Integrate You.com web tools with Vercel AI SDK
AdvisoryAudited by Static analysis on Apr 30, 2026.
Overview
No suspicious patterns detected.
Findings (0)
Artifact-based informational review of SKILL.md, metadata, install specs, static scan signals, and capability signals. ClawScan does not execute the skill or run runtime probes.
Installing the package adds third-party code to the user's project.
The skill directs installation of an external package without a pinned version. This is expected for an SDK integration guide, but users should recognize it as a supply-chain dependency.
npm install @youdotcom-oss/ai-sdk-plugin # or bun add @youdotcom-oss/ai-sdk-plugin # or yarn add @youdotcom-oss/ai-sdk-plugin # or pnpm add @youdotcom-oss/ai-sdk-plugin
Install from the official package source, review the package/version, and pin or lock dependencies in the project as appropriate.
The integration will use a You.com API key to access You.com services.
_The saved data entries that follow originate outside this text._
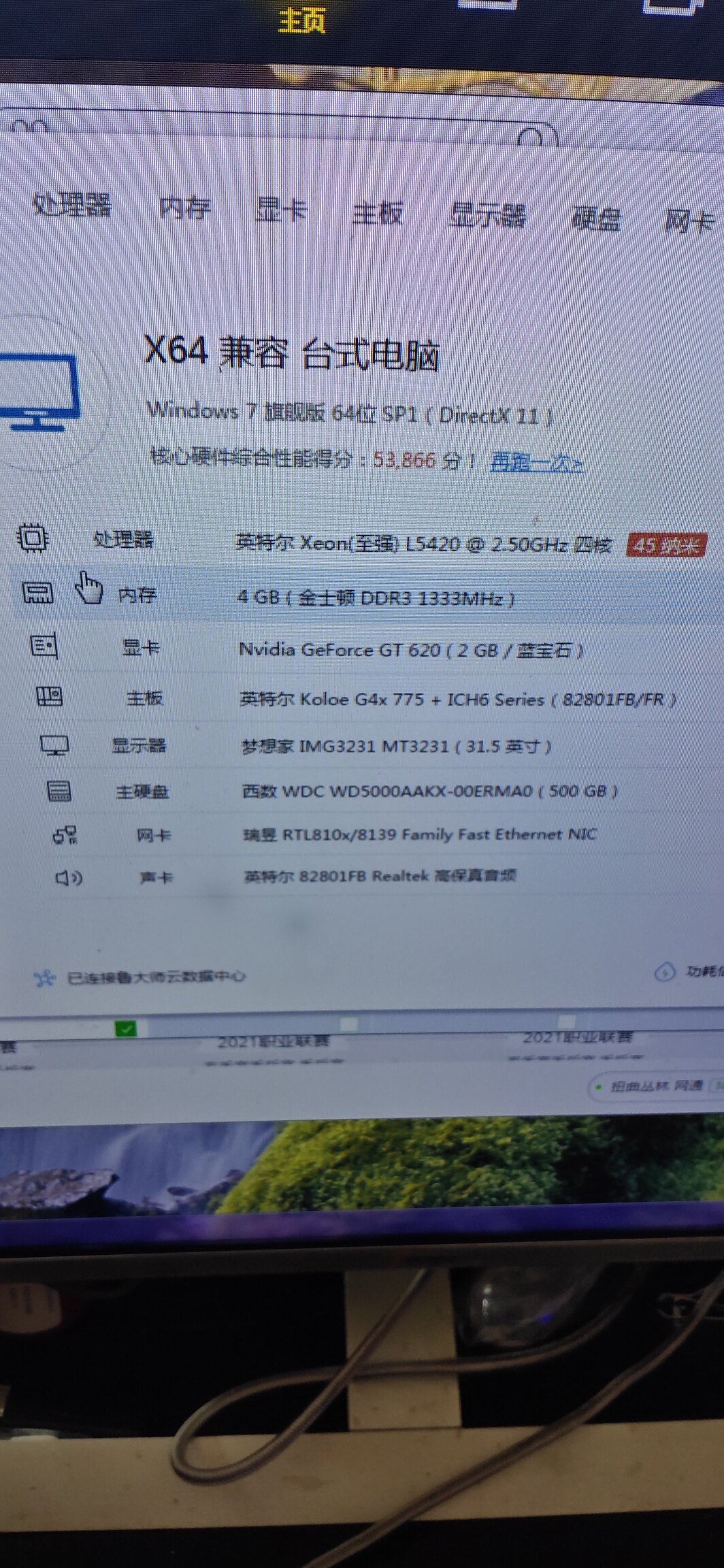Viewport: 724px width, 1568px height.
Task: Click the 已连接鲁大师云数据中心 status text
Action: coord(156,977)
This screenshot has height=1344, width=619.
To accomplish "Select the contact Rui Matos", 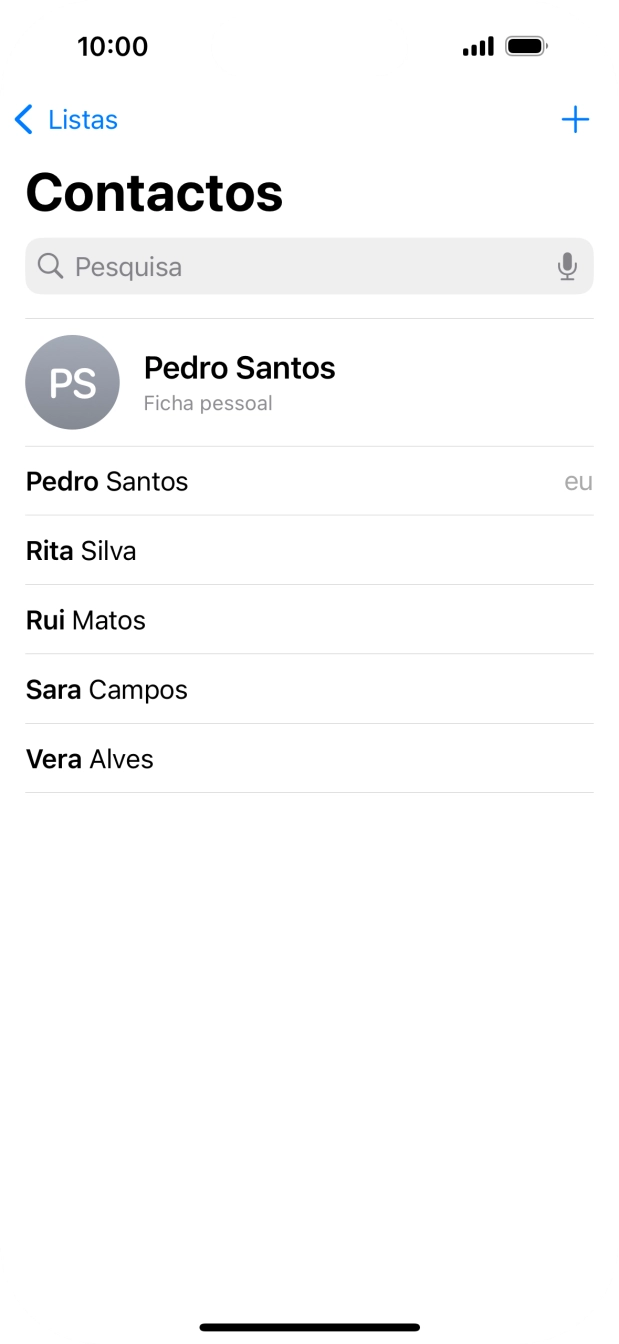I will click(x=85, y=620).
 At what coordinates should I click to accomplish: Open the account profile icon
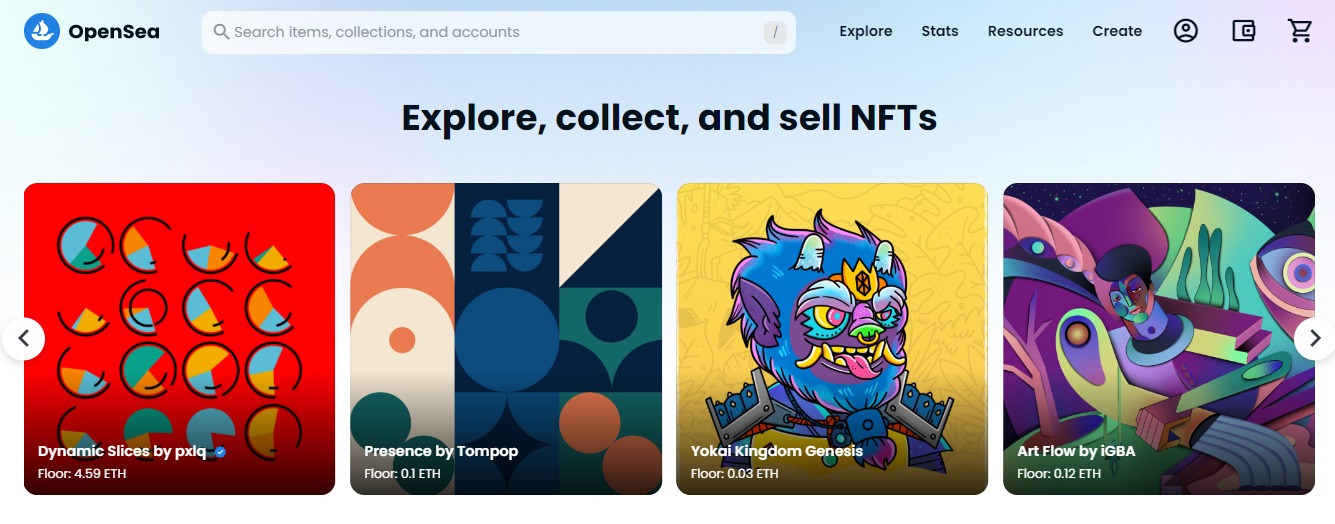(1185, 31)
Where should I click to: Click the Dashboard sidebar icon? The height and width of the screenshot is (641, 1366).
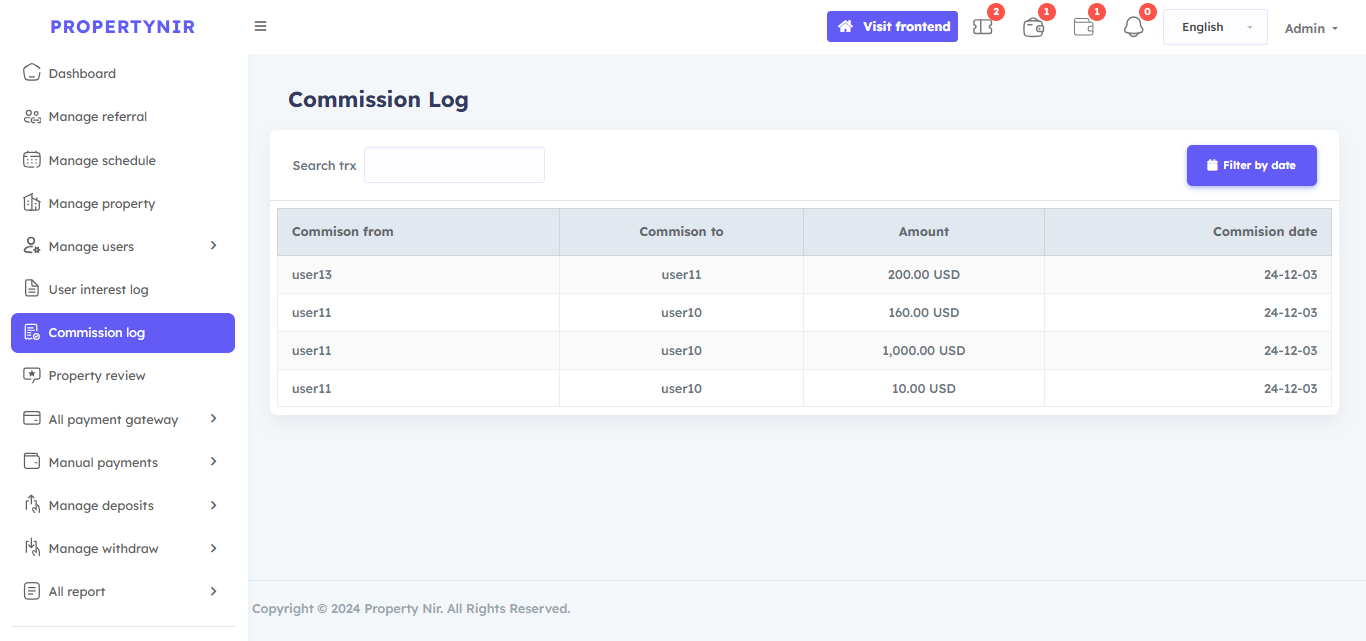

The skill requires or guides use of a You.com API key, even though the registry metadata lists no required env vars or primary credential. This credential use is purpose-aligned for You.com tools.
Using standard `YDC_API_KEY`? ... Have they set it in their environment? ... Guide them to get key from https://you.com/platform/api-keys
Store the API key in environment variables or a secret manager, avoid committing it to source code, and scope/rotate the key according to You.com's guidance.
The user's application source code may be changed to add You.com tools.
The skill instructs the agent to modify project files, but it first asks whether files are existing or new and which files/tools to use, making the mutation user-directed and aligned with the integration purpose.
Update/Create Files ... Add import for selected tools ... Add selected tools to tools object
Review generated diffs before committing, and test the integration in a development branch before deploying.
User prompts or derived search/content-extraction requests may leave the application and be processed by You.com and the selected model provider.
The integration adds external You.com tools to AI SDK calls. This is the stated purpose, but prompts and tool queries may be sent to external providers.
tools: { search: youSearch() }, ... prompt: 'What are the latest AI developments?'Avoid sending secrets or regulated data in prompts unless the application's privacy and provider agreements allow it.